Operação em Macapá mira servidores investigados, e não instituições públicas, diz MP-AP

No início da tarde desta quarta-feira, 6, o Ministério Público do Amapá, por meio da 1ª Promotoria de Justiça de Defesa do Patrimônio Público, da Probidade Administrativa e das Fundações de Macapá (1ª Prodemap), com apoio do Grupo de Atuação Especial de Combate ao Crime Organizado, deflagrou a operação “Perdidos no Tempo”.

Durante a ação, foram cumpridos cinco mandados de busca e apreensão expedidos no âmbito de investigação que tramita sob segredo de justiça.

De acordo com o MP, as medidas não tiveram como alvo instituições públicas, mas sim servidores específicos, sob o indício de que teriam instrumentalizado suas funções públicas para, em tese, prática de ilícitos.

A operação contou com apoio da Câmara Municipal de Macapá e da Prefeitura, que colaboraram com o cumprimento das ordens judiciais sem intercorrências. A ação ocorreu dentro do horário previsto na legislação.
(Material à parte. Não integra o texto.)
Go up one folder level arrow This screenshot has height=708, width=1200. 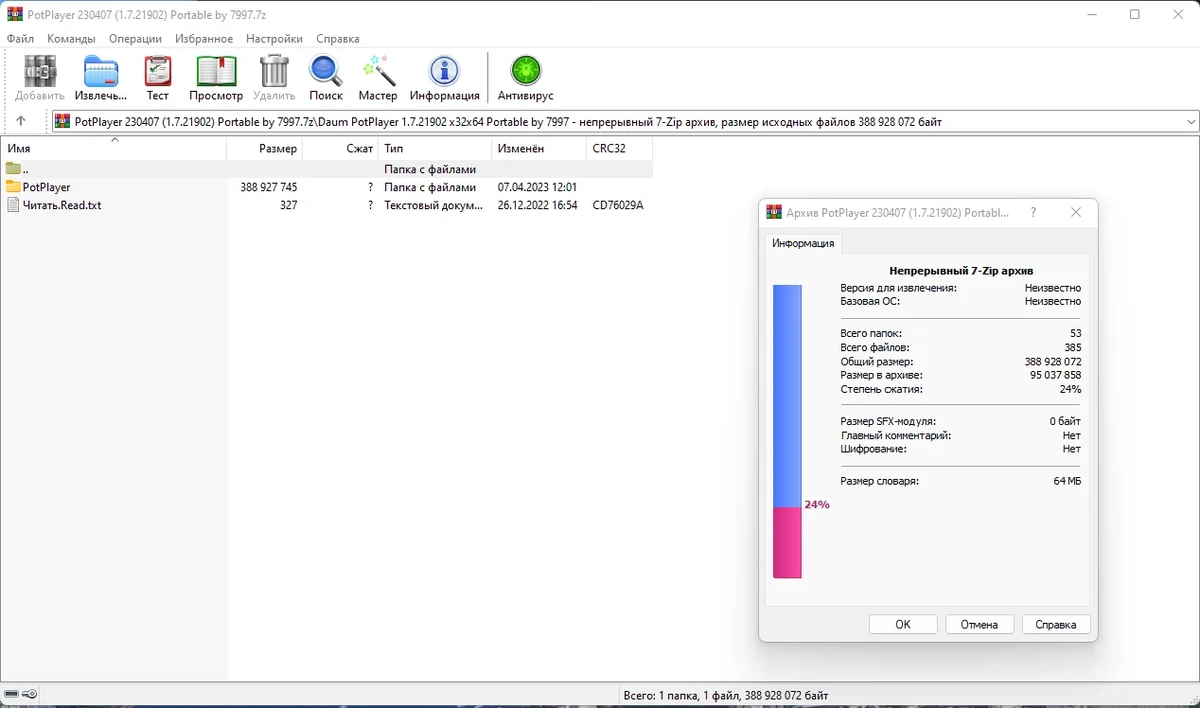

Em nota, a Prefeitura de Macapá informou que adotou postura de transparência desde o início, colaborando integralmente com as autoridades e disponibilizando as informações solicitadas. O Executivo municipal também destacou que a investigação não tem relação com a atual gestão, que, segundo a nota, segue pautada pela legalidade, responsabilidade administrativa e compromisso com o interesse público.

Nota da Prefeitura de Macapá na íntegra:

A Prefeitura Municipal de Macapá informa que foi comunicada, na data desta quarta-feira, 6, sobre o cumprimento de medida de busca e apreensão determinada pelo Ministério Público. Desde o primeiro momento, a atual gestão adotou postura de absoluta transparência e respeito institucional, colaborando integralmente com as autoridades e franqueando acesso a todas as informações solicitadas.

A Prefeitura ressalta, de forma categórica, que o ato investigativo não possui qualquer relação com a atual gestão, que tem pautado sua atuação na legalidade, na responsabilidade administrativa e no compromisso com o interesse público.

A administração municipal reafirma sua plena confiança nos órgãos de controle e na Justiça, permanecendo totalmente à disposição para prestar quaisquer esclarecimentos que se façam necessários.

Nota da Câmara Municipal de Macapá na íntegra:

A Câmara Municipal de Macapá foi surpreendida, na tarde desta quarta-feira, 6 de maio de 2026, por uma operação do Grupo de Atuação Especial de Combate ao Crime Organizado (Gaeco), vinculado ao Ministério Público, que cumpriu mandado de busca e apreensão nas dependências da Casa, por volta das 12h.

A Presidência da Câmara informa que a referida operação tem como base denúncia apresentada pelo ex-prefeito Antônio Furlan, que vem sustentando uma narrativa com o claro objetivo de descredibilizar a representação protocolada contra ele na véspera de sua renúncia.

Diante da ação, a Presidência da Câmara, exercida pela vereadora Margleide Alfaia, agiu com absoluta transparência e responsabilidade institucional, determinando imediata e total colaboração com as autoridades. Todos os acessos foram franqueados e documentos requisitados prontamente disponibilizados, reafirmando o compromisso da atual gestão com a legalidade, a lisura dos atos públicos e o respeito às instituições.

A Câmara informa, ainda, que suas atividades legislativas seguem em pleno funcionamento, sem qualquer interrupção ou prejuízo aos trabalhos parlamentares e aos serviços prestados à população.

A Presidência reitera sua confiança nas instituições de controle e fiscalização e se coloca integralmente à disposição do Ministério Público, do Poder Judiciário e da sociedade para todos os esclarecimentos necessários.